February 17, 2011
Blizzard, Babies and Business as Usual at Scotland County Hospital
Although the U.S. Postal Service did not deliver mail during the blizzard, Scotland County Hospital's dedicated doctors & nurses delivered babies during the Blizzard of '11. Between February 1st and February 4th, three babies were delivered at Scotland County Hospital in Memphis and a number of inpatients were cared for as if it were business as usual.
Sarah Picolet, the mommy of one of the babies recalls, "We left home at 5:30 a.m. and it was snowing pretty good. We got to the Hospital at 7 a.m. and Cathy Farley greeted us at the door. By 1 p.m., Dr. Davis delivered our baby girl." Picolet and baby girl went home on Thursday to snow drifts on their gravel road near Bloomfield, as high as their vehicle. Picolet said, "Cathy Farley stayed overnight and so did some others. I was safe and comfortable and they all did a great job." Haley Marie, by the way, is a healthy 5 pound 15 ounce little girl and was oblivious to Old Man Winter. Picolet is the manager of the Casey's General Store in Lancaster.
With food and supplies in stock and four-wheel drive vehicles gassed up, the Hospital's Director of Nursing, Carla Cook, and Maintenance Supervisor, Jamie Kice, along with cooperation from a number of other employees, made sure that nurses and other essential healthcare staff could make it in for their shifts, while nearly 10 nurses, doctors and staff members opted to stay overnight or get a motel room in town, to ensure adequate staffing. The Operating Room crew was on stand-by, as always, while other essential departments such as dietary, housekeeping, respiratory therapy, radiology, lab and admissions employees staffed their usual assignments and covered extra shifts.

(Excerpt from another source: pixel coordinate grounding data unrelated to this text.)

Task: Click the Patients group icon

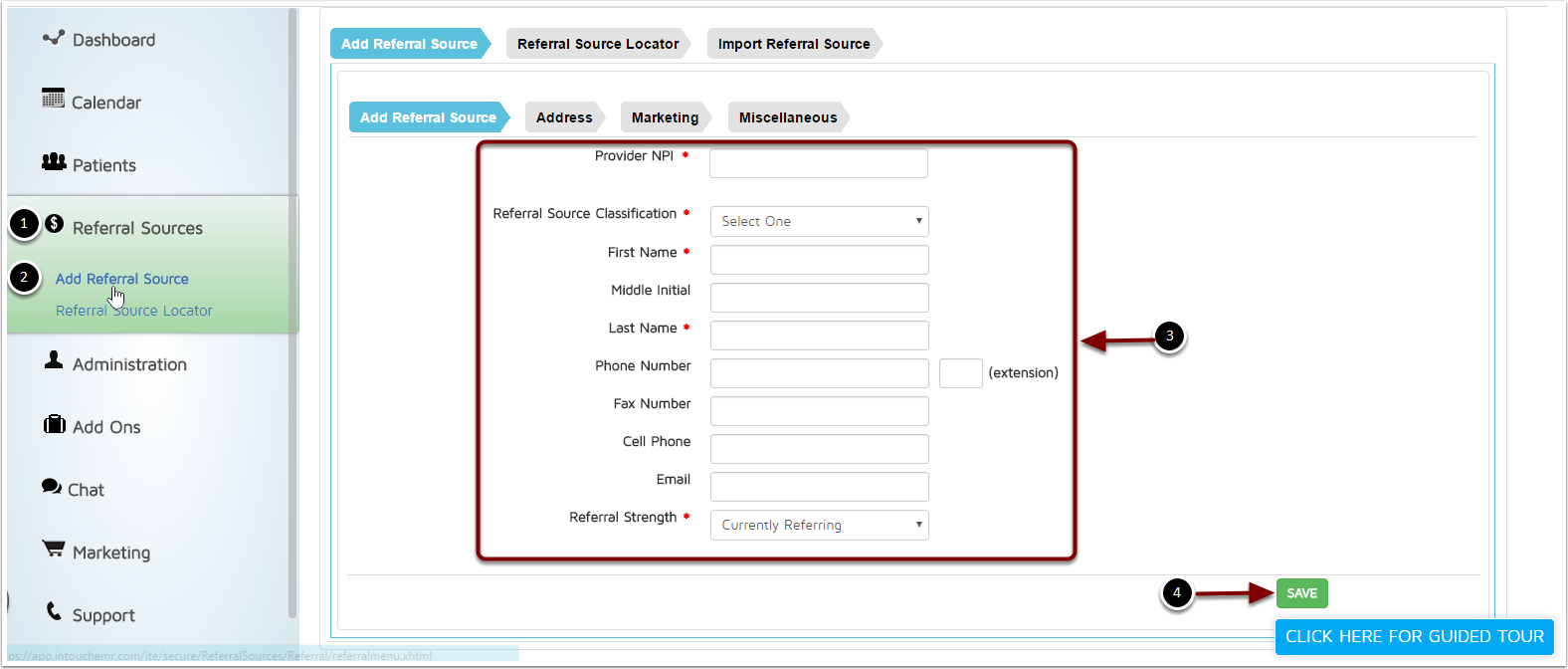Action: 54,161
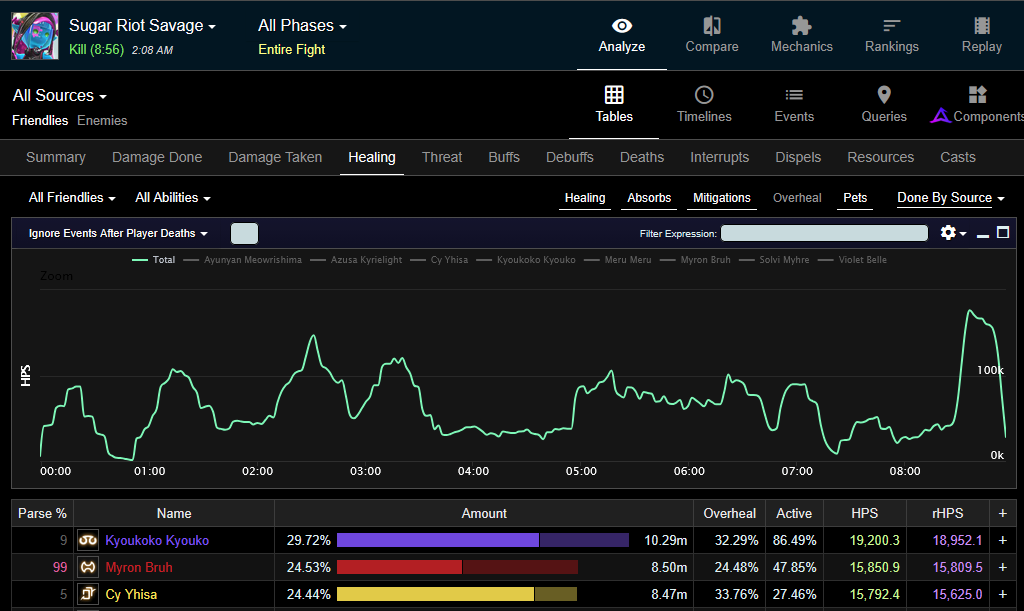
Task: Switch to Enemies view
Action: click(x=102, y=121)
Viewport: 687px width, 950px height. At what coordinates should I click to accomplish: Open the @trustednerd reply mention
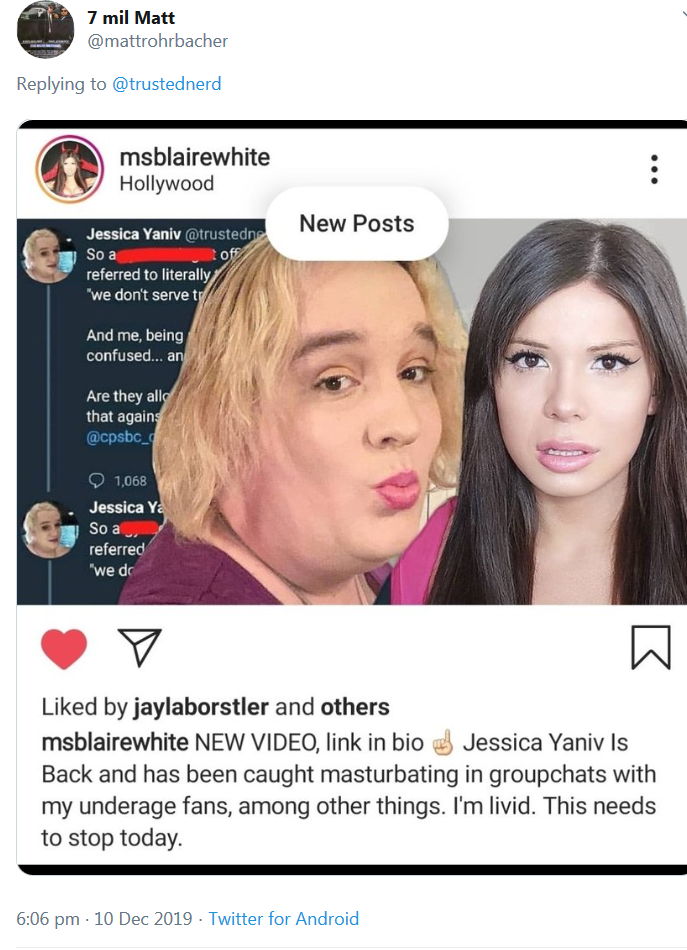(x=167, y=84)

Despite the effects of the powerful snowstorm that shut down many of the communities the Hospital serves, the massive snowstorm did little to disrupt Hospital operations. "Hospitals can't close," said Kice. "It may seem obvious, but we are prepared for disasters like this and we all pitch in to lend a hand." Scotland County Hospital managed to operate as normal despite the blizzard that dumped, not just a blanket, but a mattress of snow on the area. All inpatient units stayed fully staffed during the Blizzard of '11. Many of the hospital's essential areas staff members put the work of the hospital above their own lives and their own families.
Throughout the blizzard, robust drifts continued to block the door at the main North Entrance, due to the half wall on the sidewalk in the construction zone. Although maintenance staff shoveled snow and applied salt, round the clock, Cook made arrangements with the Scotland County Care Center to use their entrance, temporarily, for hospital patrons. "There's a level of cooperation among the staff here," said Cook. "At all levels, you could see the cooperation and how everybody was pitching in, including the cooperation of the Care Center."
Cook took a call from the County Road & Bridge Supervisor offering a snow plow escort for the ambulance or for doctors if needed during the blizzard. During the first 48 hours of the blizzard, the EMS Department increased their staffing to three man crews, had snowmobiles on standby along with access to a Patient Evacuation Sled. Although staffing was increased, the calls decreased and the Ambulance crews made only one emergency run between February 1st - 4th and three patient transfers. The Emergency Room reported a lower-than-normal number of patients during the same timeframe with 18 patients - compared to an average ER population of approximately 40 patients for a four-day period.
"The dedication of our staff to make sure the quality of care we offer to our patients went uninterrupted is to be commended," said SCH CEO Marcia Dial. "Thanks to smart planning and dedicated employees the hospital operated without incident during the Blizzard of '11." Even with the mountains of snow and below zero temps following the Blizzard of '11, construction crews continue to make progress on the Hospital's renovation and expansion project.